# WHAT THIS TASK INVOLVES:
Extract, word for word, each line from the line holding "The width and height of the screenshot is (768, 434)." through the end of the records. Omit every picture.

^^^^^^^^^^^^^^^^

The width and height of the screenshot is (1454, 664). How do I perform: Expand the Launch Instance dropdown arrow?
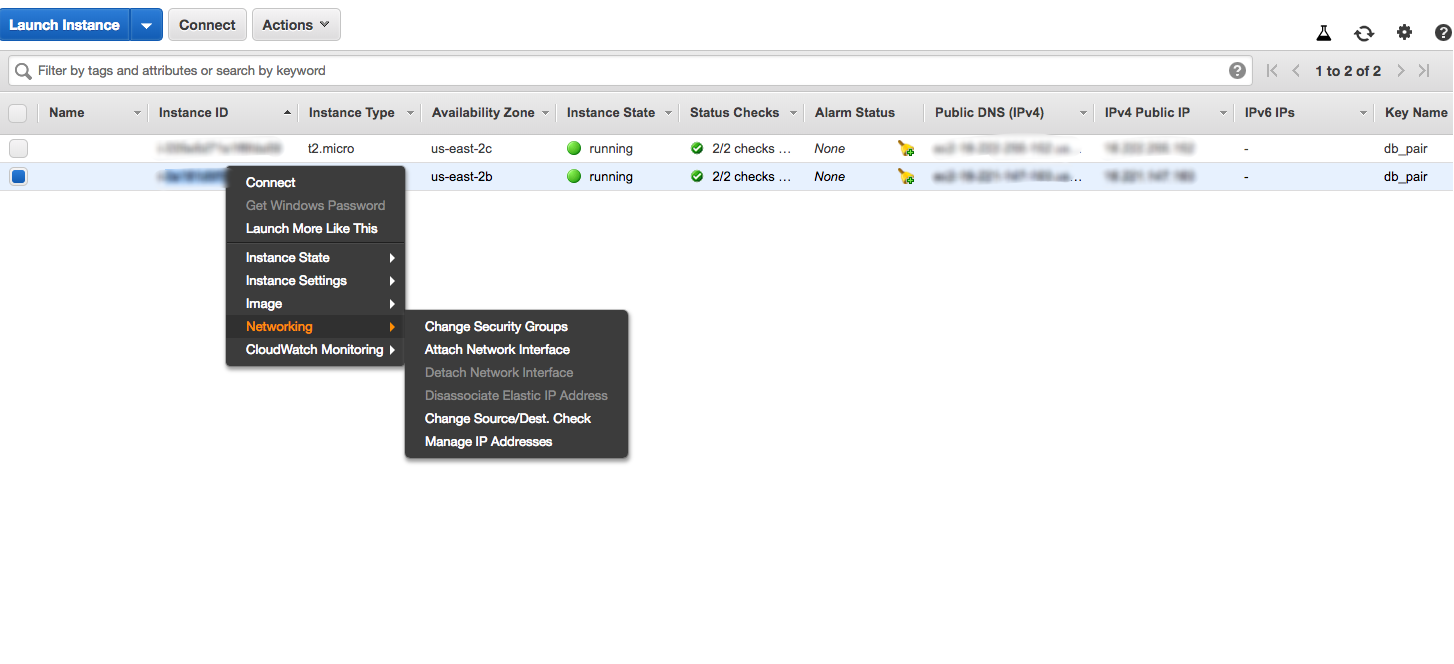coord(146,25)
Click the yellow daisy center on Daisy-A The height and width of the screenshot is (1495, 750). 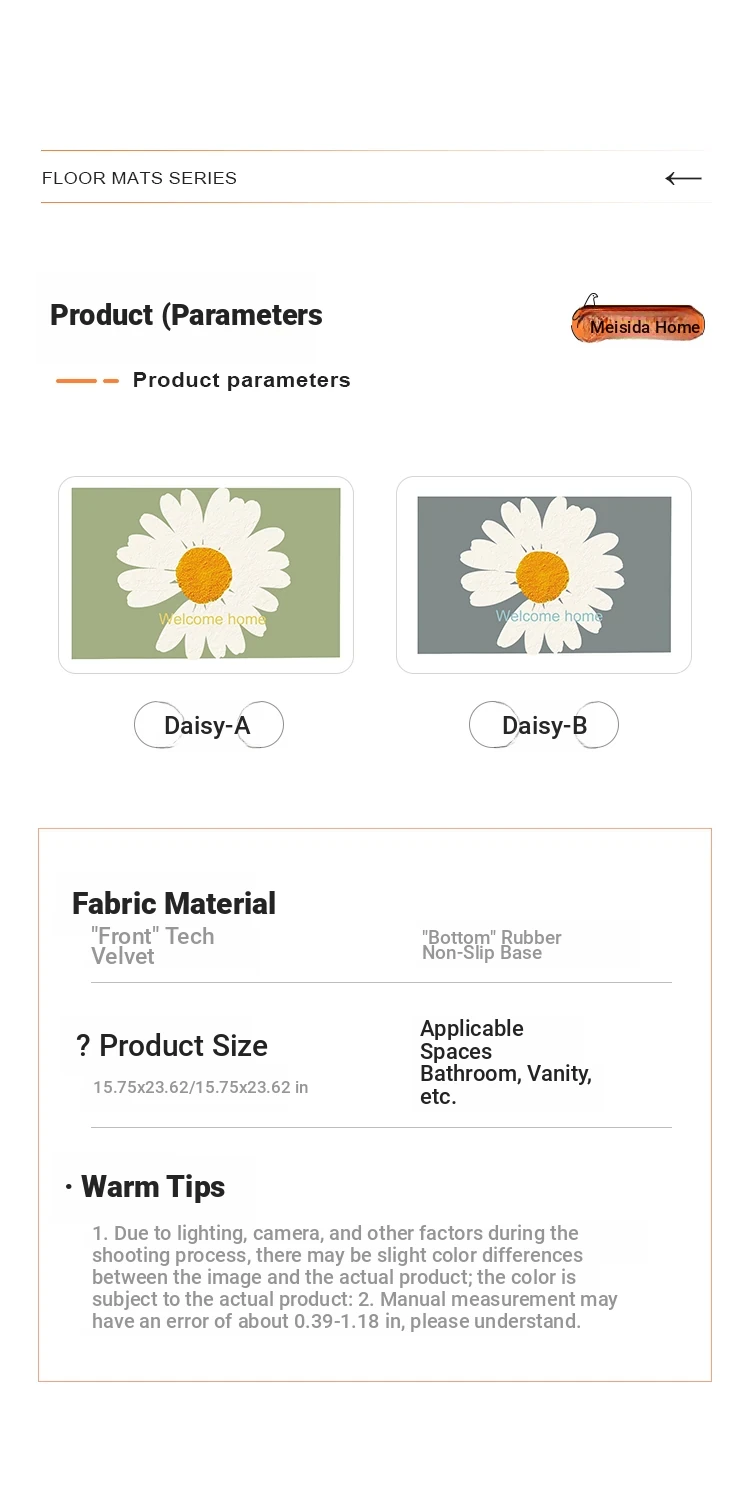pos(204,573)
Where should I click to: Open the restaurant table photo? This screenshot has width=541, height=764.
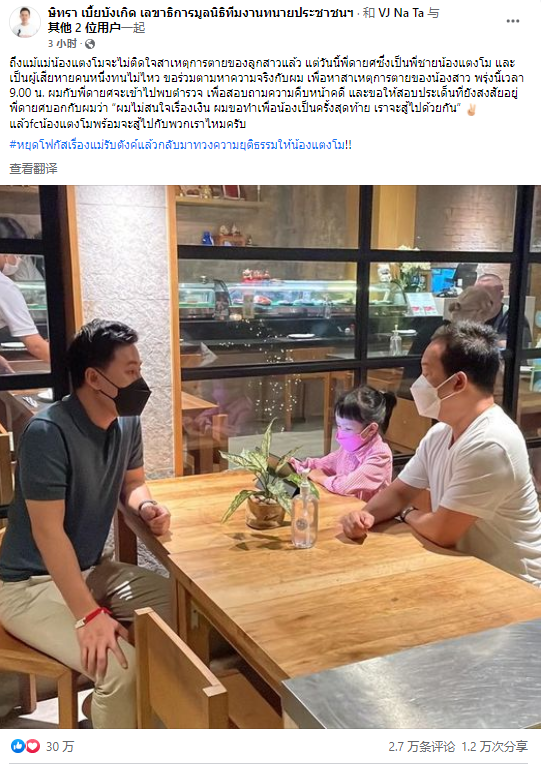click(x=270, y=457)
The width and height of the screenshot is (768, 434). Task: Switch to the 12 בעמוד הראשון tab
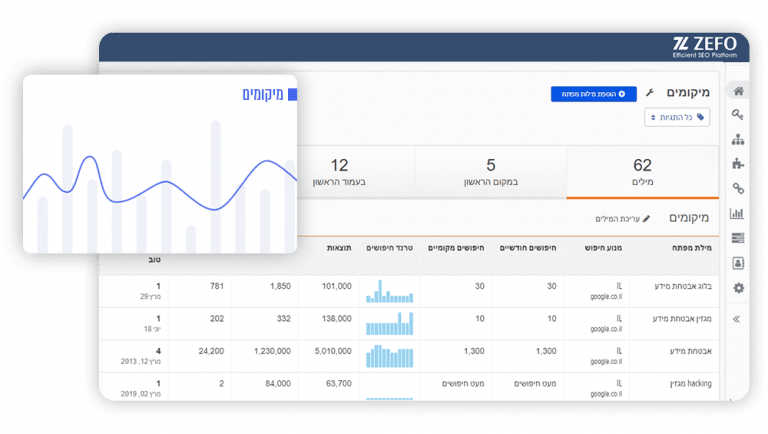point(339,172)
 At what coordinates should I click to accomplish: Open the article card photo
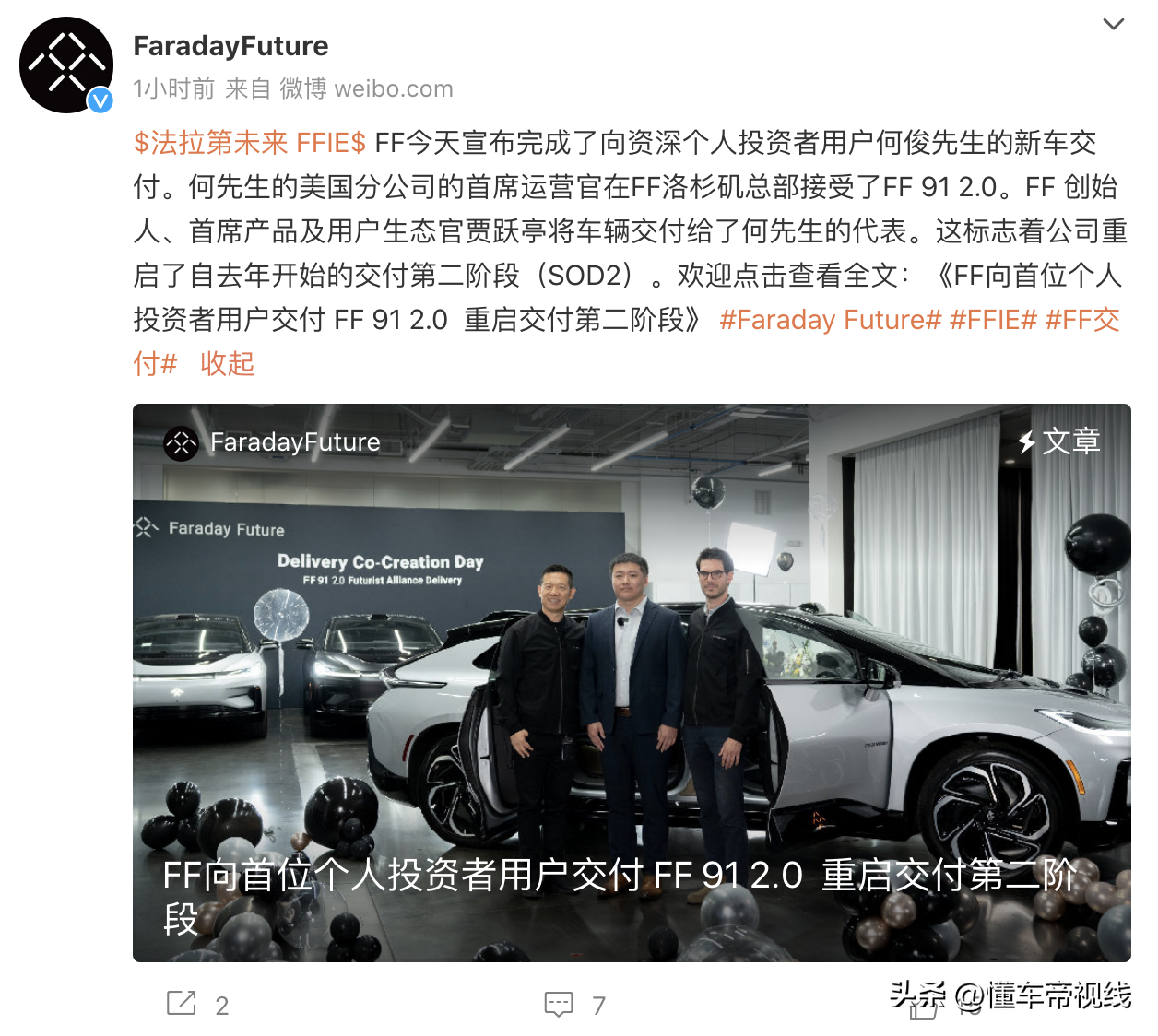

^^^^^^^^^^^^^^^^

# RESULT OF THE EXERCISE:
The width and height of the screenshot is (768, 434). Task: Switch to the 12 בעמוד הראשון tab
point(339,172)
 At what coordinates should I click to accomplish: Open the article card photo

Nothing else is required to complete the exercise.